Who are grant applications for?

Who are grant applications for?
A photo I took at the Peak Conference in St Louis

Applications matter for Equitable Grant Making

When thinking about how to make grants more accessible, the applications is often overlooked. We want to change this at Plinth and we think more foundations should do the same.  

For many small charities and community groups, applying for a grant involves navigating a portal that doesn't work properly on a phone, deciphering jargon-heavy guidance notes, and somehow finding several uninterrupted hours to write considered answers to twelve open-ended questions, usually while running service delivery. They're structural barriers and they don't filter out weak applications. They filter out under-resourced ones.

The National Council of Nonprofits reports that 92% of American nonprofits operate on less than $1 million a year. Yet research from the Urban Institute shows that the largest organisations receive nearly half their revenue from institutional sources, while the smallest get less than a fifth. The organisations doing the most community-level work are consistently the ones least able to navigate the systems designed to fund them.

Therefore the application experience (whether intention or not) becomes a gatekeeping mechanism. 

The hidden assumption in grant portals

Most grant management systems are designed with the funder's workflow in mind.
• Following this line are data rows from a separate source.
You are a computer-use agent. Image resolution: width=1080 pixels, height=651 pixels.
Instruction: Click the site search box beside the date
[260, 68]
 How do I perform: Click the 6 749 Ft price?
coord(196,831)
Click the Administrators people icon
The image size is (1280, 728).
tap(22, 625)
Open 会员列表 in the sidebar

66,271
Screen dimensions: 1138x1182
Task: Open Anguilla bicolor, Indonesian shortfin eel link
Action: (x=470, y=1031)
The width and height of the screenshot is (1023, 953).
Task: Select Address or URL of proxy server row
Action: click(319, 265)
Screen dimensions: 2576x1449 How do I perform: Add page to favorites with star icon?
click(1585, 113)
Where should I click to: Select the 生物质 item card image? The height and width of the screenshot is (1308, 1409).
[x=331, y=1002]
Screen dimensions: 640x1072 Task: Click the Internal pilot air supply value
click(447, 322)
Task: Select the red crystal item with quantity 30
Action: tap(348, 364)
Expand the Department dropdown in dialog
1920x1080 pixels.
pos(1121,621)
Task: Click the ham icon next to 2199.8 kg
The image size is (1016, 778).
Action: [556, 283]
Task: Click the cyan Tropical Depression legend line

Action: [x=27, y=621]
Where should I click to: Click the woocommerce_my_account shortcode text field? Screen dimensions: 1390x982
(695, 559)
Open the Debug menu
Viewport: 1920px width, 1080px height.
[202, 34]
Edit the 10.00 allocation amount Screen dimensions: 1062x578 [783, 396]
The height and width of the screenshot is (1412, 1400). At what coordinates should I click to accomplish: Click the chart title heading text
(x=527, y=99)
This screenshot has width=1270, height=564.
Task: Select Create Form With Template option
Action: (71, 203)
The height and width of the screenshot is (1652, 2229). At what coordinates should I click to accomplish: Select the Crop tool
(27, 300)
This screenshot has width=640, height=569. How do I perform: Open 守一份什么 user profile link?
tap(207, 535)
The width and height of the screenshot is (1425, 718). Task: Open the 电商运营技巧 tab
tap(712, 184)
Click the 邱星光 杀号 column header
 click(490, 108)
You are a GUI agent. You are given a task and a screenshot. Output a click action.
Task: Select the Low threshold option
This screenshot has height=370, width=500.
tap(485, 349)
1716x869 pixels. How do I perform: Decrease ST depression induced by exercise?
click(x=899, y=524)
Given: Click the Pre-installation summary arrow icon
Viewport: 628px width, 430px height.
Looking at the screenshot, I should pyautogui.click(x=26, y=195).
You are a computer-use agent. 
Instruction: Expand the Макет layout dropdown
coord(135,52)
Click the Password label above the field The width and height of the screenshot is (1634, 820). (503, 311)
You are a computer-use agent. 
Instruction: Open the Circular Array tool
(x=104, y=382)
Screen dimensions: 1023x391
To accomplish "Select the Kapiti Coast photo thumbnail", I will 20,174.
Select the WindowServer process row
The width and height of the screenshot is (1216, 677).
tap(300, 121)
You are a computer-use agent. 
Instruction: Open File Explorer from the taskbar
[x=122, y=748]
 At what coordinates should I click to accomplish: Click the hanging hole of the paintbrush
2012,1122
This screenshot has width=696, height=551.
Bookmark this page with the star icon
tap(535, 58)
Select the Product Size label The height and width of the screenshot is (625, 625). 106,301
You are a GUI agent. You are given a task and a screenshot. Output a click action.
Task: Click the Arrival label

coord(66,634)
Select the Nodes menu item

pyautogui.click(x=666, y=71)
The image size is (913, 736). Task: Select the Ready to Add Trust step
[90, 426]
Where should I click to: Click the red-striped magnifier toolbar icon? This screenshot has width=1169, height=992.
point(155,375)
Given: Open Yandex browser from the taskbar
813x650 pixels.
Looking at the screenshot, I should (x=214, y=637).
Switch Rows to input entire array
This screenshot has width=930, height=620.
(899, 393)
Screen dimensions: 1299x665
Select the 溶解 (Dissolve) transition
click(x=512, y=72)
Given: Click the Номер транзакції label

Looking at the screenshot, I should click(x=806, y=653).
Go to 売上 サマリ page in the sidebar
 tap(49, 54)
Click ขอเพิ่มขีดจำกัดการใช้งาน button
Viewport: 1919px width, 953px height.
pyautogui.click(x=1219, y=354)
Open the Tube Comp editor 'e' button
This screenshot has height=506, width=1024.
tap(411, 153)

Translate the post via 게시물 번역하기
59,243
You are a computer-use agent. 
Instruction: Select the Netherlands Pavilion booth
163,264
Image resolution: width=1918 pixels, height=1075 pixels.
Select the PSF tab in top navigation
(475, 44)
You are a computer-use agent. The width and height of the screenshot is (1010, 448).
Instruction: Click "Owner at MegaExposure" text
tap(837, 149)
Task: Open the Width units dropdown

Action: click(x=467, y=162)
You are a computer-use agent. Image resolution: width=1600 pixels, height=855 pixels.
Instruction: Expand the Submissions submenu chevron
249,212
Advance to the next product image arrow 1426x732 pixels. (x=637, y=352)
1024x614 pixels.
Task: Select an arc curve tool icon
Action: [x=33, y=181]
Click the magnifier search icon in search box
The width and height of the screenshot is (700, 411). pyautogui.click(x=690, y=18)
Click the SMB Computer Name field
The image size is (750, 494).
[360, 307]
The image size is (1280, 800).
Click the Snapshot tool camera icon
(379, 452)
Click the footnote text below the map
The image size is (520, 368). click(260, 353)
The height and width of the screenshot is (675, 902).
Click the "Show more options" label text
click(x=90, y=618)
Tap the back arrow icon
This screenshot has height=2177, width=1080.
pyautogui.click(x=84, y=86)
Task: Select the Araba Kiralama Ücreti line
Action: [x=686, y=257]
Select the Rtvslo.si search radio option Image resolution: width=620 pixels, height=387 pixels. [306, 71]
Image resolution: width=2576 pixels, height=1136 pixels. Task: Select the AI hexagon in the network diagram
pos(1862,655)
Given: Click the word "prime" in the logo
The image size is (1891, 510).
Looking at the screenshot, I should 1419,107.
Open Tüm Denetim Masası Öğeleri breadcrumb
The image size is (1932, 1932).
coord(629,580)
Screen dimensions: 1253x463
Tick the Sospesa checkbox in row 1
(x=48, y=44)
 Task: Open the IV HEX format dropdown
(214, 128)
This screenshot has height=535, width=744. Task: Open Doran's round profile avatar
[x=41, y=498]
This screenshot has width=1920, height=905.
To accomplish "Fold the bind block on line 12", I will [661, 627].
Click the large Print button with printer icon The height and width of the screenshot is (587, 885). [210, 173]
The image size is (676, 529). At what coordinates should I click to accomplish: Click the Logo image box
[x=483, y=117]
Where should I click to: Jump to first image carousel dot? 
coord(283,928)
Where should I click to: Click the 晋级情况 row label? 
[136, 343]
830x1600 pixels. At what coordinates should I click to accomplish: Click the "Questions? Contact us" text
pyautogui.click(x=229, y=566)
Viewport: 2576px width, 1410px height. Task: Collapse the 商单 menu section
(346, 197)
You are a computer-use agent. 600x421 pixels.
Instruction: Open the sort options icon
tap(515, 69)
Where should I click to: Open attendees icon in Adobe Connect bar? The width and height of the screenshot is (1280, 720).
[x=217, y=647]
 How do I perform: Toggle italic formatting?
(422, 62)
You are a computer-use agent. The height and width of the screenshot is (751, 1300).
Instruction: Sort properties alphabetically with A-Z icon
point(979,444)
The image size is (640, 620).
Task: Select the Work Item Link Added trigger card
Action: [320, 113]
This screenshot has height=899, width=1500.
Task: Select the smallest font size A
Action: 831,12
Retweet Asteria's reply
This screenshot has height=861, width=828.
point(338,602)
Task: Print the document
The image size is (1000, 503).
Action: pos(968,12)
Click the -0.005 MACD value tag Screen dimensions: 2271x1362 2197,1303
That makes sense the funder is paying for the software.The applicant experience tends to be an afterthought: functional enough to get forms submitted and into the system, rarely designed to make submission easy, let alone monitoring and evaluation. And because the foundation doesn't have to complete the questions, they aren't often incentivised to make the application as short and easy as possible.

The assumption baked into most portals is that the applicant has time, a laptop, and probably a grants writer. In reality, many of the organisations applying are run by volunteers squeezing in admin between shifts, or by small teams wearing too many hats. The average community group doesn't have a dedicated fundraiser. They're doing their best with limited time and limited confidence that the effort will pay off.

We all know the process frustrates applicants but it is also indirectly keeping organisations from applying.

What accessible grant making looks like

At Plinth, we’ve spoken to literally hundreds of grassroots charities (check out free Plinth here)  and designed the applicant experience as carefully as the funder-facing one. Some features were easy, low hanging fruit, to add and some we haven’t seen anyone else attempt.

The Easy Stuff:

We think these features are the bare minimum and we were honestly surprised to learn not even form included:

  • Forms should be clean and navigable, with guidance sitting alongside each question rather than buried in a separate PDF. 
  • Questions should reveal progressively, so applicants aren't confronted with a wall of fields on page one
    • However applicants should be able to see all the questions up front so they divide and conquer across the team
  • People should be able to save their progress and return later, from whatever device they're using.
  • Organisations should be able to invite other members of their team to fill out the application
  • Organisations should be able to see their previous applications with that funder in one place

The AI Stuff:

We’ve taken things a step further and made the application a helpful tool of the applying organisation not a hurdle.

It’s common to see an eligibility quiz before an application but, we found organisations would just answer the questions so they could get to the application form and apply even if they weren’t eligible. To be more upfront, we’ve built a website checker, that gives applicants their likelihood of success, so they know they risk they’re taking if they do apply

It can be turned on any application and made mandatory or just suggested:

You can see how L20 Youth Hub did:

Nice, looks like they should apply!

Another way we've made the application more ethical, that seems to have some uptake in the US. Applicants can upload a previous grant application, and Plinth's AI will use it to intelligently pre-populate a new form, adapting existing answers to suit different questions. We already knew that organisations spent a lot of time reworking pasted answers and we figured we might as well use the work they were already doing to help write the new answers. Plinth doesn’t write applications for organisations, but to help them articulate what they're already doing in a way that does justice to the work.

For organisations applying to multiple funders at once, which most small charities are, this is a significant shift. The administrative burden of running parallel applications is one of the least discussed drains on the sector. Anything that reduces it frees up time for the actual work.

If they don’t have an application to feed into the system, we’ve also made built-in feedback so the organisation can get each question reviewed within the application and make sure they’re putting their best foot forward. Without feeding information about their organisation into a model that may not be protected.

And as a quick win: Plinth supports multilingual applications applicants can apply in their own language, with automatic translation back for funders. This matters particularly for community-facing funds where the people most in need of support are least likely to be writing fluently in formal English.

Of course all of these tools can be turned off by the funder. We used them in our most recent Plinth Foundation round and found it saved us time from questions asked and the quality of applications received improved as well

Better access, better decisions

There's a direct line between applicant accessibility and the quality of funder decision-making. When the process is easier, a wider and more representative range of organisations apply. Funders get a clearer picture of what's actually happening in their communities. Funding reaches the places it was always intended to reach.

The application form is not a neutral administrative step. It's the first thing a potential grantee encounters, and it sends a signal about whether a funder genuinely wants to hear from them.

Getting that experience right is part of what it means to be an equitable grant maker. We built Plinth to help funders do exactly that.